The top phishing campaign detected was against Facebook with 24 instances detected.
Cybercriminals pose as ACSC to target Australians
The Australian Government has warned of an ongoing social engineering campaign that impersonates the Australian Cyber Security Centre with the intention to infect victims with malware.
The unknown cybercriminals are feigning as ACSC employees, contacting targets to alert them that their computer systems are compromised, requiring them to install remote administration and desktop sharing software in order to steal their banking credentials.
Australians who have been targeted in this campaign, or want to find out more information are advised to contact ACSC by calling 1300 929 371.
Meet Babuk Locker, First ransomware campaign of 2021
Only seven days into 2021 and a new form of ransomware has emerged ‘Babuk Locker’. This ransomware uses its own implementation of SHA256 encryption called “ChaCha8” and in addition with the so-called Elliptic-curve Diffie-Hellman key generation to protect its keys encrypt files.

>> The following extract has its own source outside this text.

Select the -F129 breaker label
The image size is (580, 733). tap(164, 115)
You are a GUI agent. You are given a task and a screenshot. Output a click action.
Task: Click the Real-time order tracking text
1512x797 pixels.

SHA256 is an encryption standard with its roots with the U.S. National Security Agency, while ECDH is an anonymous key agreement scheme.
According to recent reports, Babuk Locker has accumulated a small list of victims globally, threatening their victims that if they don’t pay the varying ransom between $60,000 and $85,000 in bitcoin, their stolen data will be leaked onto the dark web.
New SUPERNOVA backdoor found in SolarWinds cyberattack
Security Researchers have discovered another backdoor within the SolarWinds supply-chain attack, potentially from another unknown threat actor. Known as ‘SUPERNOVA’, this malware is a web shell injected into the SolarWinds Orion code that would allow cybercriminals to execute arbitrary code on systems that use the compromised version of the SolarWinds. This malware is considered innocuous by itself and has been shown to take an entire .net application as a HTTP request and execute it within memory, without touching the disk. It is unknown how long SUPERNOVA has been within the Orion software. However, malware analysis has highlighted a compilation timestamp of March 24, 2020.